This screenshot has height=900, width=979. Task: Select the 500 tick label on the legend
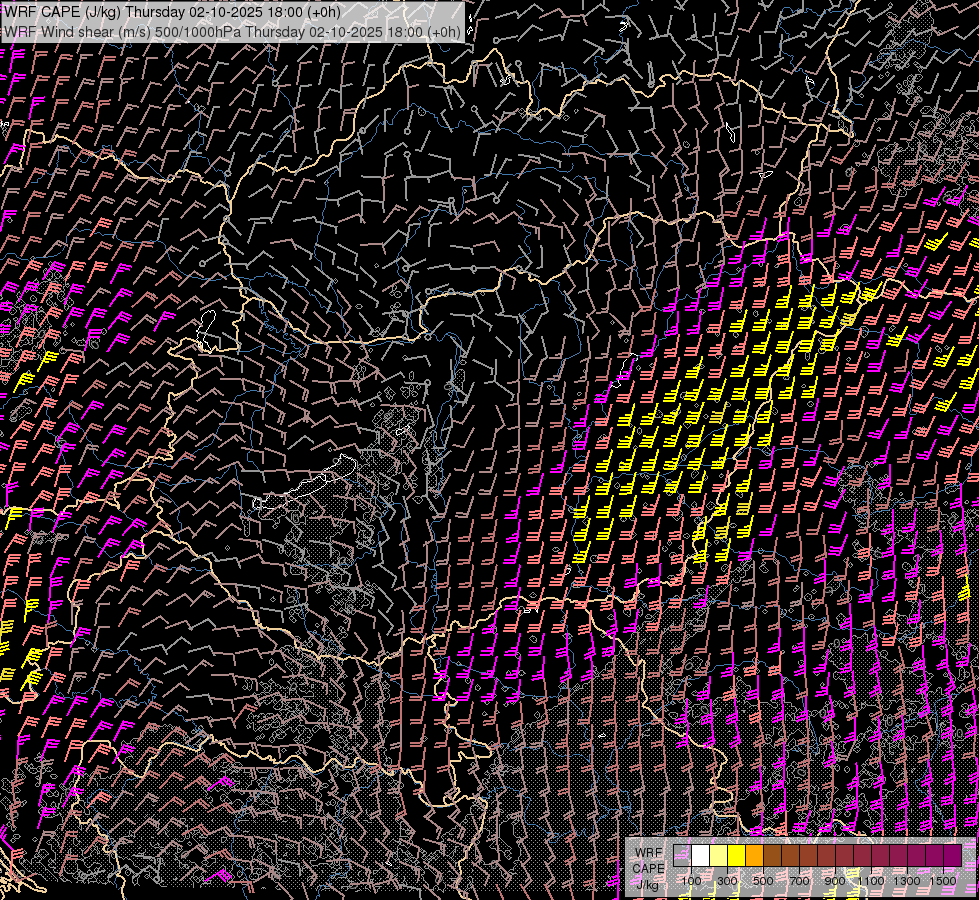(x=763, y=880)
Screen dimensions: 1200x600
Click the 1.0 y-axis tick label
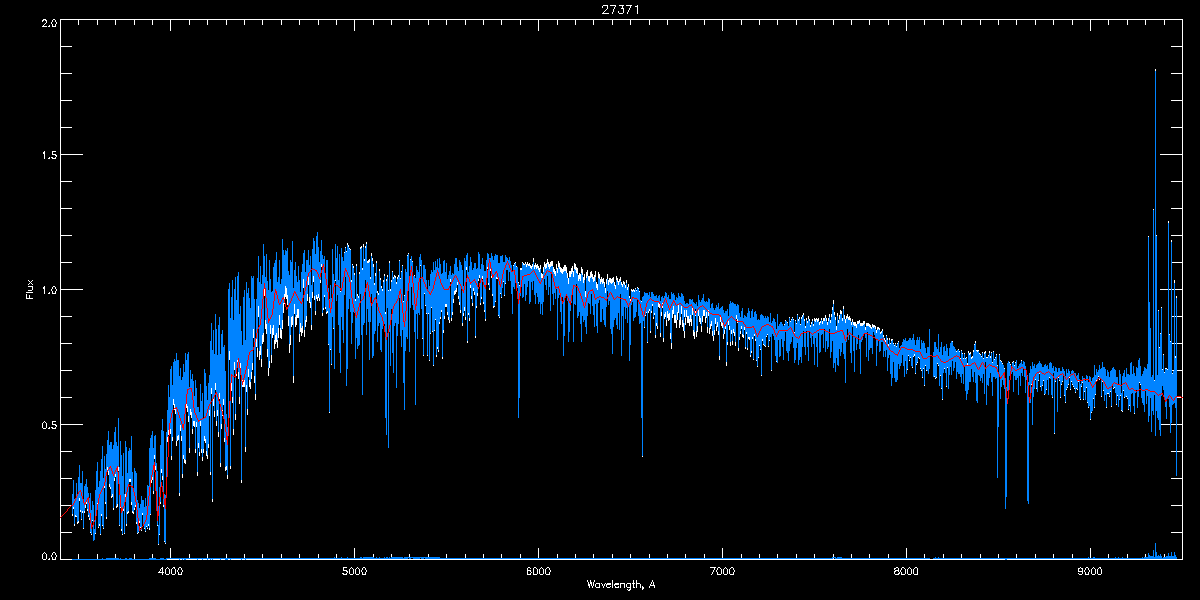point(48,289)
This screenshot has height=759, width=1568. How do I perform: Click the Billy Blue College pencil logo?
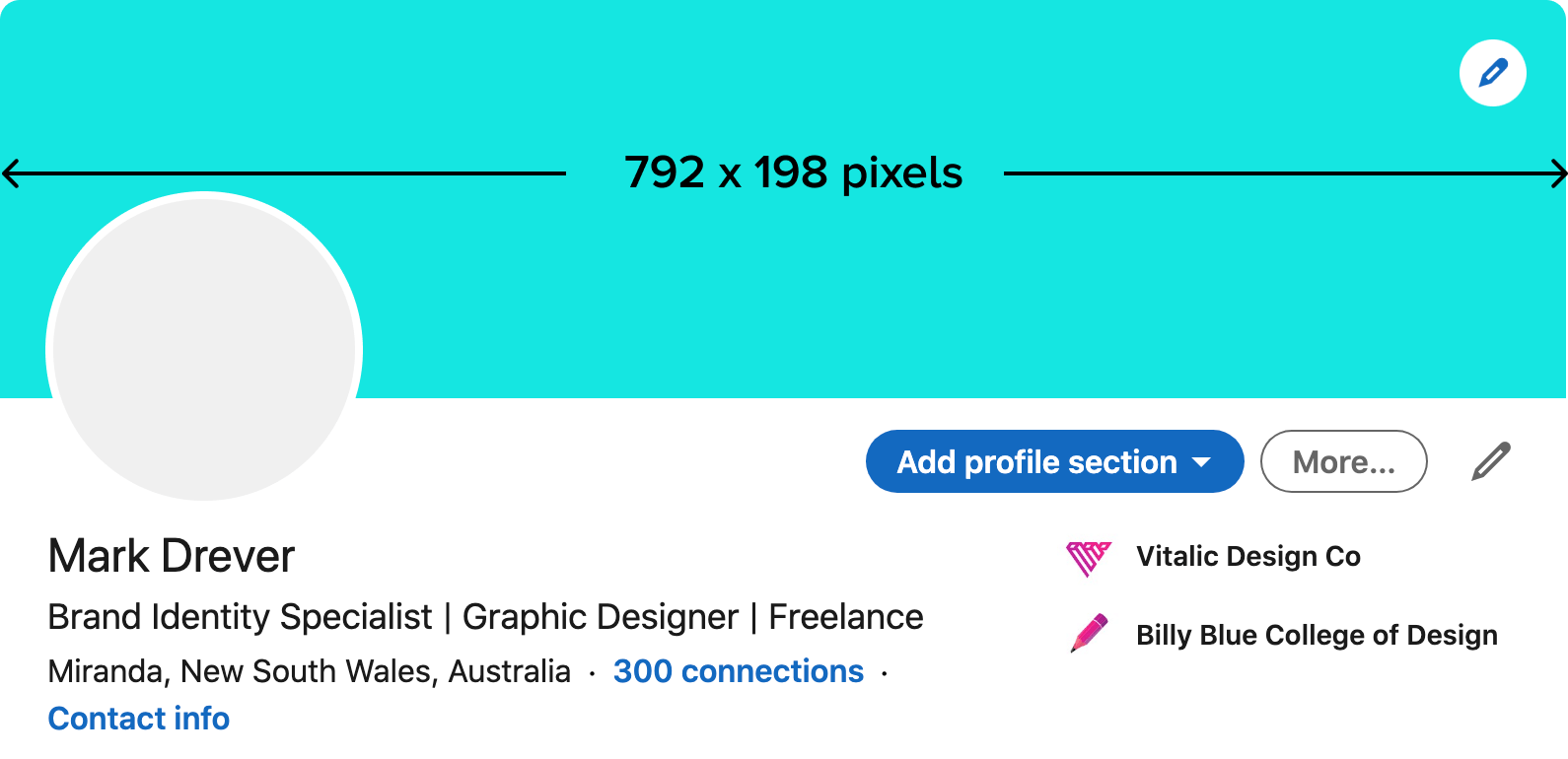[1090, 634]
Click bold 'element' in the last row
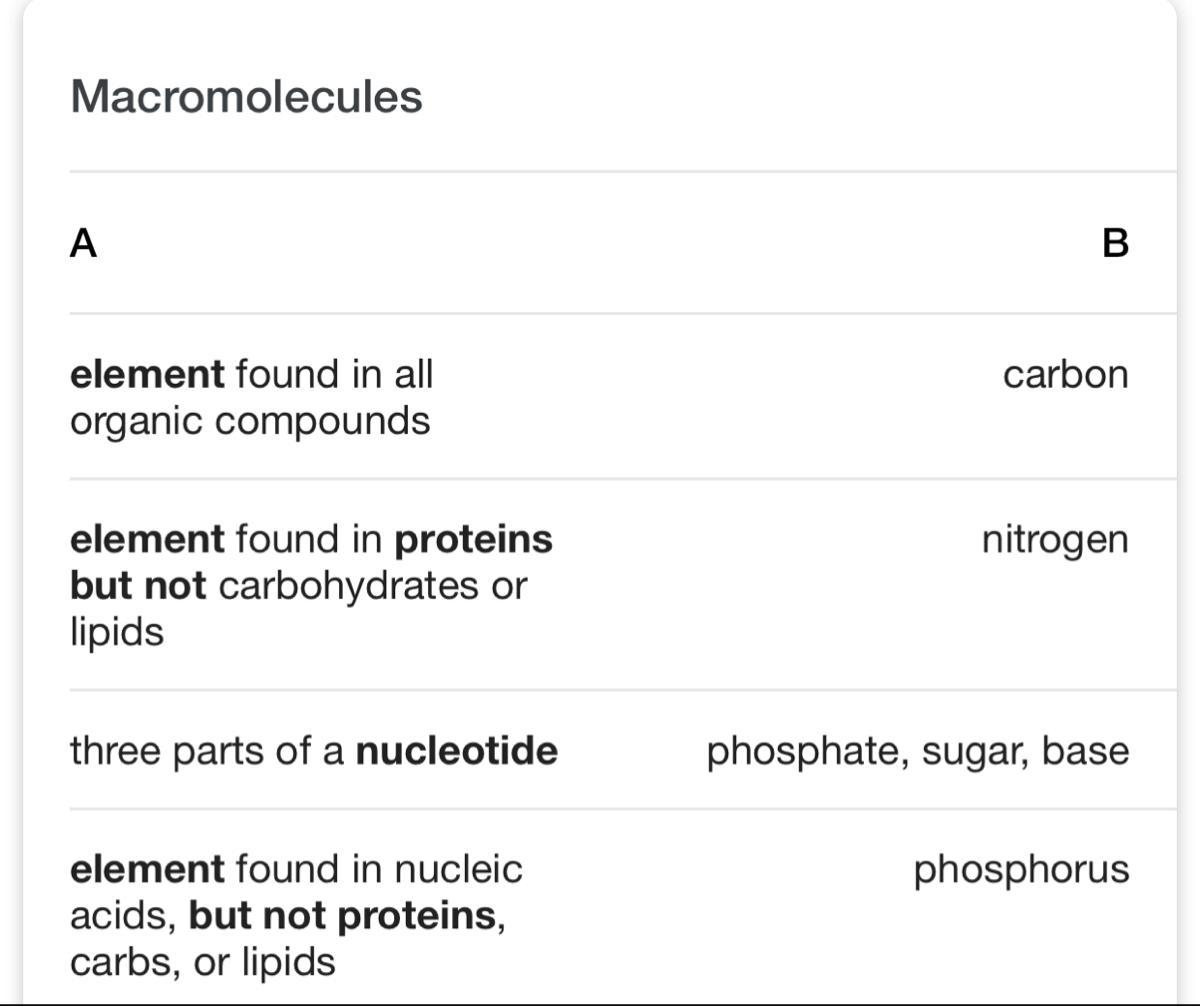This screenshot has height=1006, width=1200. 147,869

__TASK TO COMPLETE__
Quote the lines starting with the one that contains "This screenshot has height=759, width=1568." and running through the last line, and leave the pictures out of your answer.

__WRITTEN ANSWER__
This screenshot has height=759, width=1568. How do I perform: Click the Billy Blue College pencil logo?
[1090, 634]
Click bold 'element' in the last row
This screenshot has height=1006, width=1200. 147,869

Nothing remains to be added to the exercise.